> **Task instructions**
An exact reproduction of the records is required. Images must be left out.

> **Supplied records**
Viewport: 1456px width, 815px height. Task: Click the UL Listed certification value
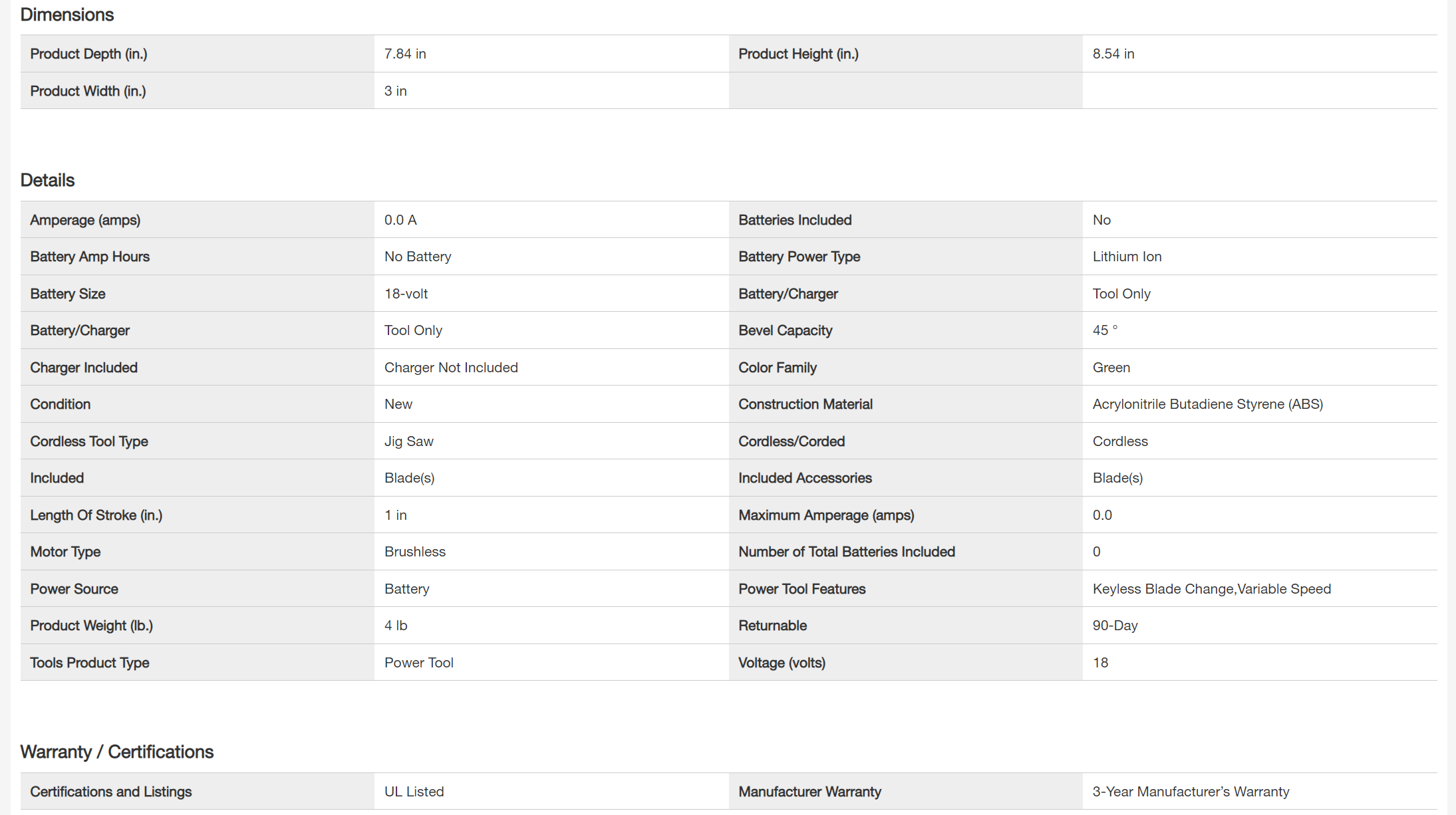tap(414, 792)
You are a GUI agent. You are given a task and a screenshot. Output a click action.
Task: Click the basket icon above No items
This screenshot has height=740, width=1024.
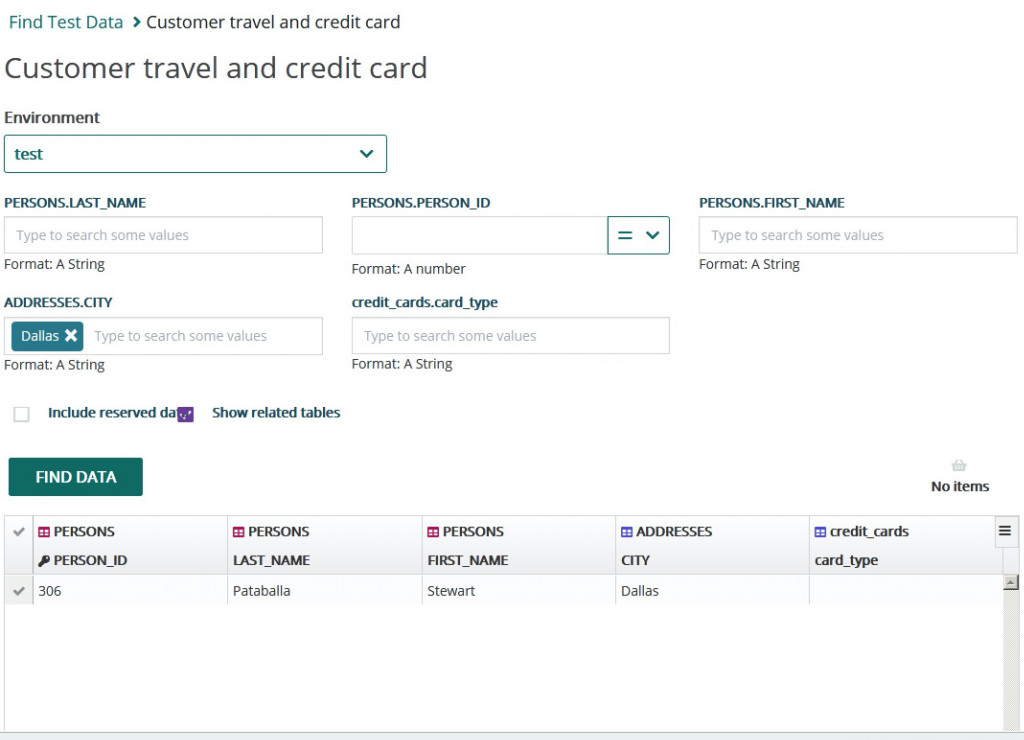pos(959,465)
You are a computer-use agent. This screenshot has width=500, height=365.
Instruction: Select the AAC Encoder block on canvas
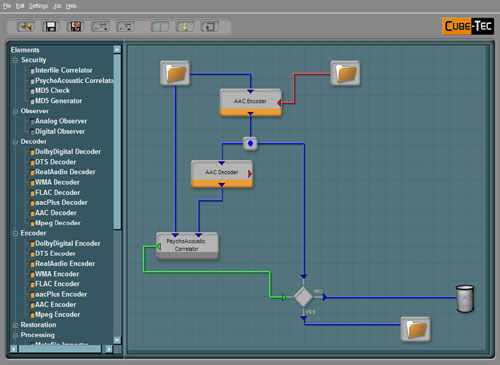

> **Result**
Viewport: 1456px width, 815px height. Task: Click the UL Listed certification value
tap(414, 792)
You are a GUI agent. You are given a task and a screenshot. Output a click action.
Task: Click the basket icon above No items
This screenshot has height=740, width=1024.
pos(959,465)
You are a computer-use agent. This screenshot has width=500, height=365.
Instruction: Select the AAC Encoder block on canvas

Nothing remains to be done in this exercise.